19 marzo 2007

 

Una città incredibile

Una Immagine e molte Parole.
Il Sindaco di Como Stefano Bruni non ha detto la verità. Lui lo sa, noi lo sappiamo. La gente lo sa? La gente lo vuole sapere? La “gente” e non il popolo o i cittadini che – invece – sono un’altra categoria un filino più superiore.

Gente in quanto indistinta massa di coloro che si muovono secondo le circostanze, spesso a caso e di solito per convenienza. Opportunisti.
La bugia è stata pubblicamente detta in occasione della mostra di fotografie di Carlo Pozzoni (al Broletto di Como) al momento di digerire il fatto (ineliminabile, indiscutibile, incredibile – per Lui) di ri-vedere per la millesima volta (questa volta come se fosse dal vero e non su un vago blog) la foto di quattro uomini alla finestra. Uomini che, ad opportuna indagine, si sono rivelati essere il Sindaco della Città di Como (pro tempore) e ben tre Assessori in carica. Insomma: una parte dell’Olimpo comasco.

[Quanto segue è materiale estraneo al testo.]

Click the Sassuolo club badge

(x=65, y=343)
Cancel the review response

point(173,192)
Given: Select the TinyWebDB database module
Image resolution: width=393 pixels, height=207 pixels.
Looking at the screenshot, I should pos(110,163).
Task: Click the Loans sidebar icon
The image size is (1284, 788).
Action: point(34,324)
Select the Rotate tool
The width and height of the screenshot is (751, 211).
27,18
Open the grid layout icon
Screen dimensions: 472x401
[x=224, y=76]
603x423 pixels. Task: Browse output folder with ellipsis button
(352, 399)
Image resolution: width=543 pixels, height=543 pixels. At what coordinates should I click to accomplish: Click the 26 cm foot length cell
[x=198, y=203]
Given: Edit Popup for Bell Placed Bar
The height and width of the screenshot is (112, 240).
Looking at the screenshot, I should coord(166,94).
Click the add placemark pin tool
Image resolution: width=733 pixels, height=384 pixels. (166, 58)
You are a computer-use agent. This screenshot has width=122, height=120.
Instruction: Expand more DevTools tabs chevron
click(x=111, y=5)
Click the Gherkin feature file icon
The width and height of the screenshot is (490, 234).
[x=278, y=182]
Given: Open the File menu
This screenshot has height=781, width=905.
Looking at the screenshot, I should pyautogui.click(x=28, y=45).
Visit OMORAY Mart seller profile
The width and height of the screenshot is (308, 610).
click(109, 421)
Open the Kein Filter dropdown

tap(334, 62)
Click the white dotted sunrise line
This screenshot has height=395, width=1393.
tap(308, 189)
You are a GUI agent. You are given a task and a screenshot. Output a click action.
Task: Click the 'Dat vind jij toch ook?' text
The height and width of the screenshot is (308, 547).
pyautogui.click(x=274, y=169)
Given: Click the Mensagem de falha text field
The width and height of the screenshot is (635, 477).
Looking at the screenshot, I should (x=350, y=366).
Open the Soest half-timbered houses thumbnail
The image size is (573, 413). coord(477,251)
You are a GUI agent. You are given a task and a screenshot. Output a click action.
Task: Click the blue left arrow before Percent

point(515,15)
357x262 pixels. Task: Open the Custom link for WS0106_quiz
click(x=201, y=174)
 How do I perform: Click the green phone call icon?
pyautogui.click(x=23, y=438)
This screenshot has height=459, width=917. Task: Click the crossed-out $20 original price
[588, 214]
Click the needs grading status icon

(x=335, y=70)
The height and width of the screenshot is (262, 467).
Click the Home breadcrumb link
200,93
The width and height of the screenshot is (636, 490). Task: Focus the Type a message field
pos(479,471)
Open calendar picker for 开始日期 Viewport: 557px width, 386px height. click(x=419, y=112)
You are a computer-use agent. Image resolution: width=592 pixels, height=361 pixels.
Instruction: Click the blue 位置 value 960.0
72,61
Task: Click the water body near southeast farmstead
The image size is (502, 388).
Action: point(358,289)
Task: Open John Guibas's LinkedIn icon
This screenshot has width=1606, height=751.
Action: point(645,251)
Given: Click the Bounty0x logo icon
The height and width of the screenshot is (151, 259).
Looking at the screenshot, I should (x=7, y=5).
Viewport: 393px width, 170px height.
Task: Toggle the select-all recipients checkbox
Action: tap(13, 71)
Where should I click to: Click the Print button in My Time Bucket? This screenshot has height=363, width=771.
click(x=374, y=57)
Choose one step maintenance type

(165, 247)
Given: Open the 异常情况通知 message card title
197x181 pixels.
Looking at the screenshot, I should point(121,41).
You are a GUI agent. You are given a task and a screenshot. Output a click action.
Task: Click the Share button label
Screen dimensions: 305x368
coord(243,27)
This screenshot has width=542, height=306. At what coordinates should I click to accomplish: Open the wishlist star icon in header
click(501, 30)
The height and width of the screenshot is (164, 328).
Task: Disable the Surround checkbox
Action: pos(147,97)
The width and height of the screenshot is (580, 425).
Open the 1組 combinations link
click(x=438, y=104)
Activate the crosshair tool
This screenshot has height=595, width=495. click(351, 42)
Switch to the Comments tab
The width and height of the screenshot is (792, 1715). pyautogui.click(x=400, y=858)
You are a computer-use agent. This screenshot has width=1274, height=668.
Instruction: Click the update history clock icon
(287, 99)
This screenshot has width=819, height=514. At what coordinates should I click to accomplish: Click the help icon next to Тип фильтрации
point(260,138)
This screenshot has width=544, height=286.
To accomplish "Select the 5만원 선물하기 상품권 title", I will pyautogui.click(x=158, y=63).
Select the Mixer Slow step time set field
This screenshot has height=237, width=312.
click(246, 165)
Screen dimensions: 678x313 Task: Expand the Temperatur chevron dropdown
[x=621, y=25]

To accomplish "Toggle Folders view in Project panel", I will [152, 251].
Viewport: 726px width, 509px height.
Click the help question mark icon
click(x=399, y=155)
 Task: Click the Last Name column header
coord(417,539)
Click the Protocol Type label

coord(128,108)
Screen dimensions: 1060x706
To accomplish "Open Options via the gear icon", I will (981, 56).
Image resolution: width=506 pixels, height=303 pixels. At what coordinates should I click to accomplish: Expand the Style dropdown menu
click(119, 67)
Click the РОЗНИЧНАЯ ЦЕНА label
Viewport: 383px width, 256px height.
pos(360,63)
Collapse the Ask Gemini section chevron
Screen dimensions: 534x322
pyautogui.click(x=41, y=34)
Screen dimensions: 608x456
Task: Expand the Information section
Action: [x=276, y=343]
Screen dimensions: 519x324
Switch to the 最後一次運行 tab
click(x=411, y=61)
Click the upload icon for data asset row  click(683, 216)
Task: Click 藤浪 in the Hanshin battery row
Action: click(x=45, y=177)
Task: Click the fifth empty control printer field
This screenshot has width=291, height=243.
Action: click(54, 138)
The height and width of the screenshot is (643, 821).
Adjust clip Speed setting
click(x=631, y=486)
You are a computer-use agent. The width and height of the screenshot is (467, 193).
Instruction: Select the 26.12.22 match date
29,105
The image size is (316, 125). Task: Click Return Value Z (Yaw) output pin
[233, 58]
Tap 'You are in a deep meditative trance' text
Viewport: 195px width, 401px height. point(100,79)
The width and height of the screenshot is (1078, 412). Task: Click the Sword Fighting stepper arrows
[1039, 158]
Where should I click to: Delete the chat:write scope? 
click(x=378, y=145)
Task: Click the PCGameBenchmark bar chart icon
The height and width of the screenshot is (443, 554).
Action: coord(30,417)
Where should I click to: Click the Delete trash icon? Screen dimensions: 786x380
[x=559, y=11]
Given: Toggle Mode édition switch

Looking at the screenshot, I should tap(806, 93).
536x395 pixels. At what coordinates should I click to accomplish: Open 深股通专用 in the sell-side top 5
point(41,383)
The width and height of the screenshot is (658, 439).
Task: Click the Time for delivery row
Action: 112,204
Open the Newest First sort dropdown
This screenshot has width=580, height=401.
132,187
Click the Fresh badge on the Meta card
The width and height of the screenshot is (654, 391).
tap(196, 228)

Ri-vedere, ma non ri-pensare.
Tuttavia, aver sentito mentire il Sindaco non è stato scioccante; è pesato – invece – il silenzio di tutti. La storiella della signora che chiama dal basso della strada e che il vetro impedisce di salutare dall’alto è talmente berlusconiana – come scemenza inopportuna e stile - da far parte del barzellettiere politico del momento, ma il silenzio di tutti (di noi tutti) è stato davvero imbarazzante.

Che dire?
Urlare buuuu….buuuu… come ragazzetti alle prime armi della civiltà politica? Pretendere scuse ufficiali almeno al povero Rumesh presente in sala? Difficile. C’era aria di festa e si era in casa d’altri, invitati, festosi e festanti.

È stato da furbi usare il momento lieve per dire una cosa finta che passerà alla storia come vera e proprio nell’attimo in cui contraddire sarebbe stato molto, ma molto maleducato. Soprattutto per Rumesh ed i suoi genitori che – speriamo – abbiano colto solo il lato comico della faccenda. Infatti il Sindaco della Città di Como rideva.
Sapeva infatti che più di un’immagine valgono le (sue) parole ribadite perfettamente il giorno dopo dai giornali e – dunque – in tal modo fissate nella Storia e distribuite al popolo, anzi: alla gente.